A peine quitté Saint Martin, la mer change d'aspect. Des algues venues des abysses flottent en permanence , ce qui ne nous aide pas à pêcher car elles se prennent dans la ligne de traîne. Pas une journée sans que l'on voit flotter une bouteille de plastique. Nous remarquons des sortes des petits gobelets écrasés. Bizarre.... il y a en a beaucoup, et ils ont l'air colorés sur le dessus. Après recherche, ce sont de petites méduses. On n'a pas fini d'en apprendre, même au large. Nous passons à quelques milles d'un haut fond à 5 mètres dans les corner seamonts. Incroyable, on aurait pu jeter l'ancre en plein milieu.

 

Des débuts difficiles pour Fritz

Notre équipier allemand a beau avoir fait le tour du monde à vélo, être monté à plus de 7000m et avoir dormi par -40°, il n'est pas amariné et les premières vagues vont lui renverser l'estomac.
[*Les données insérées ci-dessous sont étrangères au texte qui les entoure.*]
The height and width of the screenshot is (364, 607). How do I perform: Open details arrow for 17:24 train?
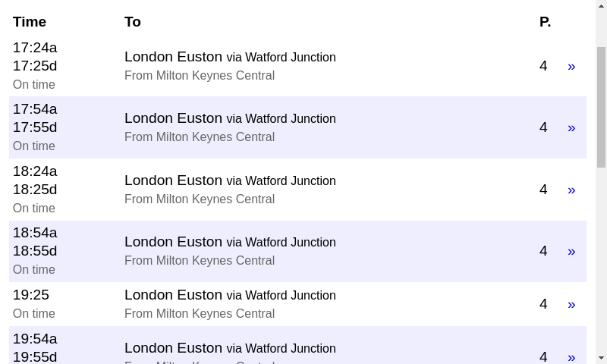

Il lui faudra deux jours pour accepter d'avaler quelque chose et douze pour dormir à l'intérieur. Il a en effet élu domicile dans le cockpit avec son duvet d'où il peut faire un maximum de surveillance la nuit. A présent, Philippine participe aussi aux quarts de nuit. A cinq, ça ne nous fait plus désormais que deux heures chacun, ce qui ménage fortement le repos de l'équipage.

 

Des amis précieux à terre

Quotidiennement, nous faisons le point à midi : on note notre position sur la carte, on remplit le livre de bord, on évalue combien de milles il reste et combien de temps ça va prendre. Nous envoyons notre position par le téléphone satellite à Guéna et Gildas, nos amis de Noirmoutier, qui en avertissent nos parents. Chaque jour, ils nous envoient la météo des jours à venir ainsi que leurs conseils de navigation car ils ont une vue globale des anticyclones et des dépressions. En mer, loin de tout et de tout contact, chaque sonnerie du téléphone est un événement. Fritz s'amuse à nous imiter en criant ''message, message'' ! C'est l'hystérie ! Nous recevons aussi des messages des autres batocopains partis en transat' comme nous qui nous envoient leur position Nous avons aussi des nouvelles de ceux qui partent de Miami, de ceux qui déjeunent sur leur bateau devant la statue de la liberté en arrivant à New York, de ceux qui rallient Cadix après leur traversée retour ou encore qui redescendent au Marin. Tous ces textos nous rapprochent du monde et nous rassurent. Nous savons qu'en cas de problème, nous pouvons joindre d'autres bateaux, des amis à terre ou des secours.

 

Des conditions rêvées

Comme prévu, nous faisons d'abord route vers le nord en nous rapprochant des Bermudes et en prenant bien soin de ne pas nous perdre dans le fameux triangle. Nous sommes au près mais la mer est calme et le bateau avance sans taper dans la vague. On alterne entre petit vent et pétole ( absence de vent ) avec l'incertitude de savoir si on aura assez de gasoil pour tenir. On s'habitue petit à petit à la gite ( nous sommes penchés à babord). La préparation des repas tient toujours du défit car il faut tout tenir pour éviter que ça tombe et on n'a malheureusement que deux mains. Inutile de vouloir peser la farine, aucune balance ne fonctionne autrement qu'à l'horizontal ! Quand nous traversons des zones de calme plat, on en profite pour ranger le bateau, faire le ménage et préparer des repas à l'avance avant que ça ne recommence. Nous avons pu lancer le spi une journée. Il nous a fait avancer à six nœuds sur une mer d'huile, le pied ! L'équipage est unanime : cette traversée aura été notre meilleure navigation.

 

Ce ne serait pas une lumière qu'on voit là bas ?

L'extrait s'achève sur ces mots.